Cabbage worms are the larvae of the cabbage white butterfly (Pieris rapae). These annoying velvety green worms are extremely damaging to cauliflower. Just like flea beetles, it is best to exclude them in the first place by laying a light row cover over the top of your cauliflower seedlings at the time of planting. This prevents the butterflies from laying their eggs to begin with.
If you are already dealing with a cabbage worm problem, you have a few options: hand pick them, use a Bt (Bacillus thuringiensis) biocontrol spray, or apply a diluted neem solution directly to the infested area once a week.
Black Rot is a serious bacterial disease that infects brassicas. It looks like dull yellowish spots on the leaves that are often V-shaped. As the disease progresses, leaves may turn brown or black, or die off completely.
Warmth, humidity, fog, and excess moisture favor black rot infection. It is best prevented by buying disease-free seed and practicing crop rotation. There’s not much you can do once it has taken hold.
Club Root is another unfortunate brassica disease that causes the roots to become malformed and distorted like a “club”. The easiest way to prevent club root is through diligent crop rotation. Avoid growing brassicas in the same part of the garden for 3 or more seasons. You should also remove all crop residues and maintain a thriving soil microbiology through regular use of compost and compost teas.

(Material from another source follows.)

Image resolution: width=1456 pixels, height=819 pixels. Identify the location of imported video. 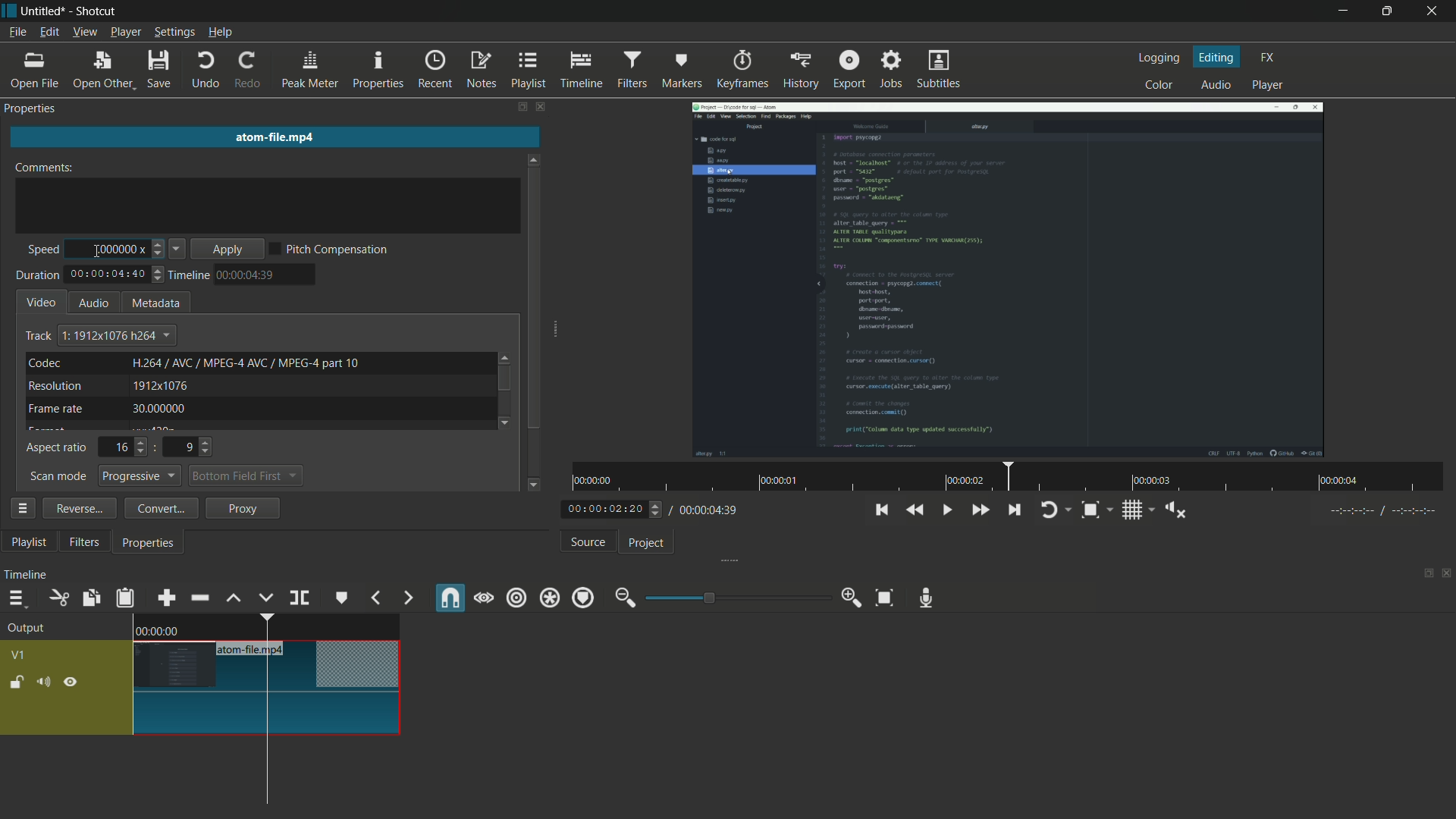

Cauliflower is a nutritious food used to help with obesity, heart disease, diabetes, and even cancer. Moreover, it is deliciously incorporated into a wide range of dishes in many different cuisines. The head (sometimes called a crown or “curd”) is the most coveted portion of the plant, however the leaves are also edible like collard greens.

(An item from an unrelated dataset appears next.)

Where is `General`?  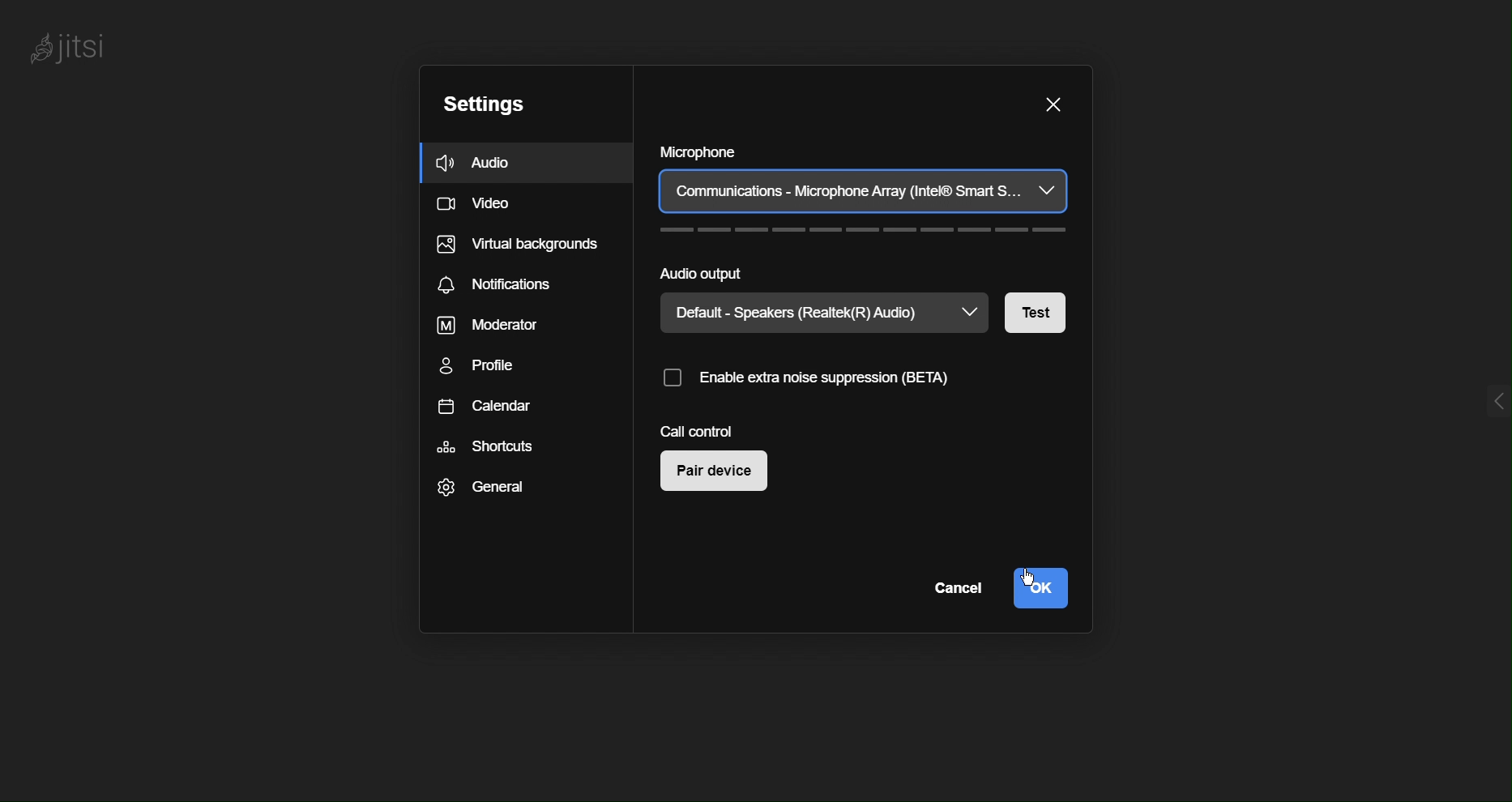 General is located at coordinates (487, 493).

Try cauliflower pickled on veggie platters, raw with dip, mashed as a potato substitute, shredded like a rice substitute, ground into flour for pizza crust, or even roasted with buffalo sauce as “cauliflower wings”. When roasted and pureed, cauliflower makes a creamy base for soups and sauces. It stores well in the fridge and can also be sliced and frozen for cooking all year round.

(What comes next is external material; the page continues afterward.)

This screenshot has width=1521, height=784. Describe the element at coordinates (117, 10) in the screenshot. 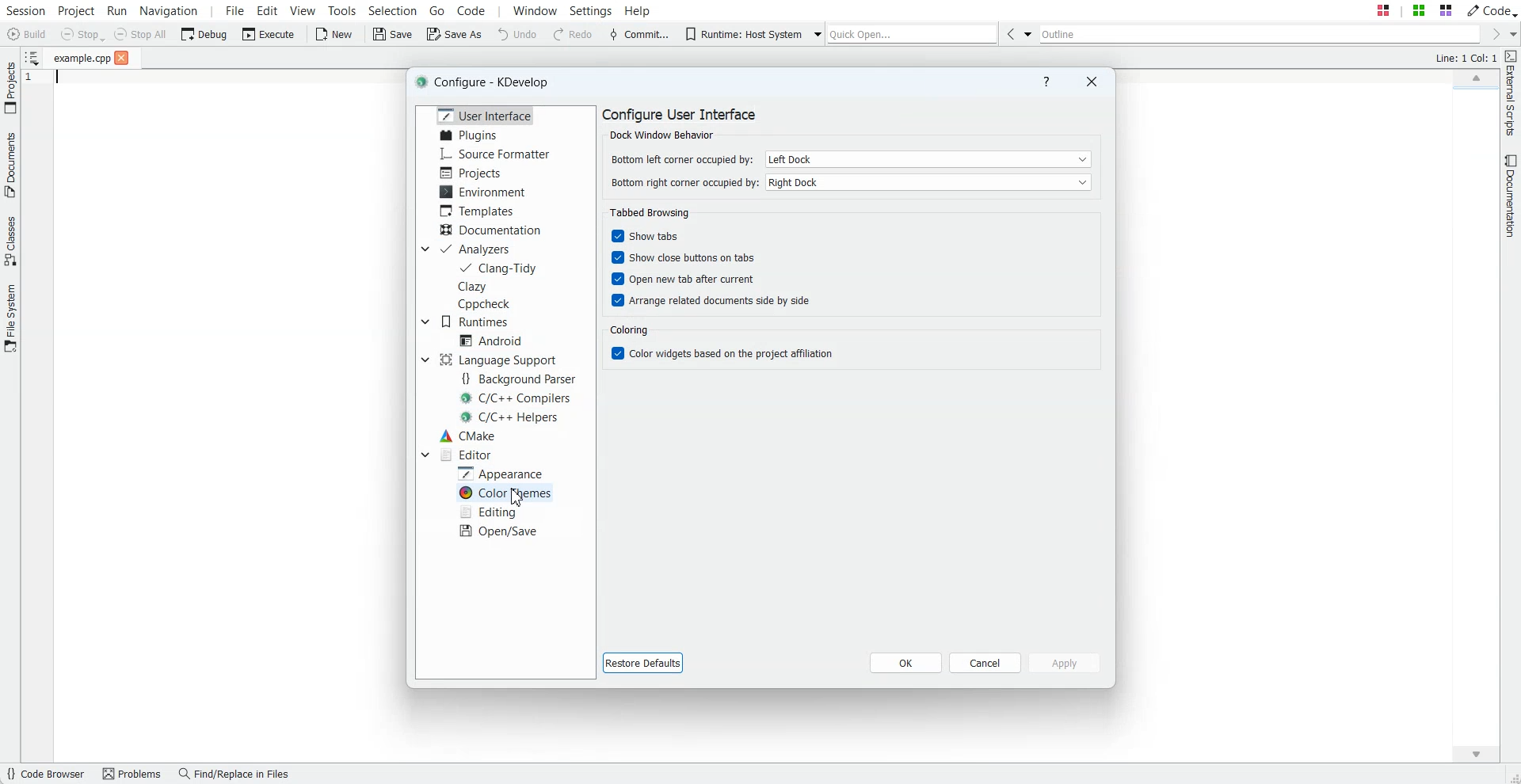

I see `Run` at that location.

Frequently Asked Questions
How do you grow cauliflower successfully?
Cauliflower requires rich, well-drained soil and moderate temperatures that are neither too hot nor too cold (preferably between 55° and 75°F during maturity).
Begin with strong seedlings, transplant at the proper time (depending on varietal), use proper spacing (12-18” between plants and 24-36” between rows), provide plenty of fertility and moisture, and use a “tying” technique to blanch the cauliflower crown for ideal white color.
Cauliflower is a slightly finicky crop that needs to be harvested in the perfect window when the crowns are firm and round, but not over-ripe or sprouting.
Is cauliflower difficult to grow?
Cauliflower is moderately difficult to grow and not recommended for beginner gardeners. It is very sensitive to temperature and requires proper timing to be successful. However, once you get the hang of it, you can grow this delicious crown all season long.
How long does it take for cauliflower to grow?
Most cauliflower varieties take 60 to 80 days to mature from the seeding date.
How many heads of cauliflower do you get from one plant?
Cauliflower produces one head per plant. It requires ample garden space and is best planted in successions (seeding every 2-3 weeks) for a continuous supply).
In spite of its pickiness, garden-fresh cauliflower is outrageously delicious and far more affordable than its grocery store counterparts. It is one of the healthiest and most versatile vegetables you can grow. It may take some trial and error to get the perfect crowns you’ve been dreaming of, but anyone can learn to grow cauliflower. May your brassica patch yield in abundance!